------ Dataset content

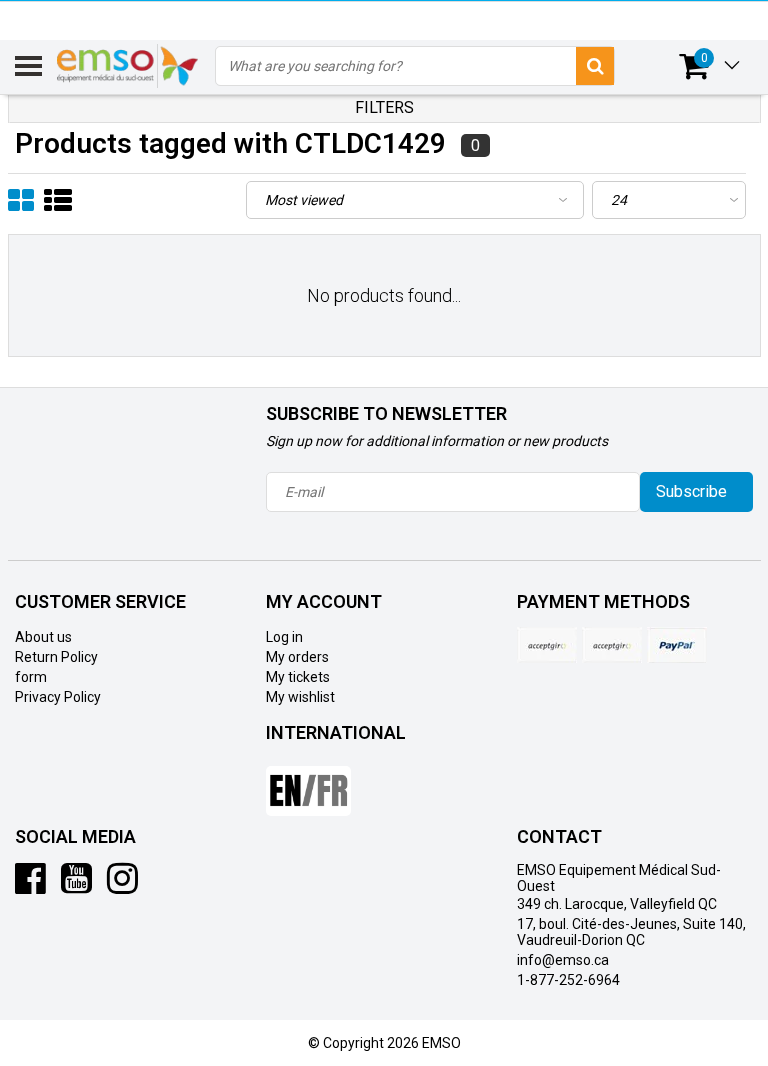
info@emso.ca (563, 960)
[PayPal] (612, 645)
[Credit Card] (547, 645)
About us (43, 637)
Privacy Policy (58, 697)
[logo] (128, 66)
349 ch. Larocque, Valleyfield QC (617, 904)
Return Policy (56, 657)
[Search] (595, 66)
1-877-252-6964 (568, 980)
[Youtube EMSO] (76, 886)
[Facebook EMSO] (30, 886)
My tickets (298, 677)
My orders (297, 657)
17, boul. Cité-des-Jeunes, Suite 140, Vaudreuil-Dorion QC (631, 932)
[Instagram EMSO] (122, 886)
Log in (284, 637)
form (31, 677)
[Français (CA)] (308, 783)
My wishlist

------------

● **Exercise directions**
Each record above must be retyped exactly, minus its pictures.

● **Solution below**
info@emso.ca (563, 960)
[PayPal] (612, 645)
[Credit Card] (547, 645)
About us (43, 637)
Privacy Policy (58, 697)
[logo] (128, 66)
349 ch. Larocque, Valleyfield QC (617, 904)
Return Policy (56, 657)
[Search] (595, 66)
1-877-252-6964 (568, 980)
[Youtube EMSO] (76, 886)
[Facebook EMSO] (30, 886)
My tickets (298, 677)
My orders (297, 657)
17, boul. Cité-des-Jeunes, Suite 140, Vaudreuil-Dorion QC (631, 932)
[Instagram EMSO] (122, 886)
Log in (284, 637)
form (31, 677)
[Français (CA)] (308, 783)
My wishlist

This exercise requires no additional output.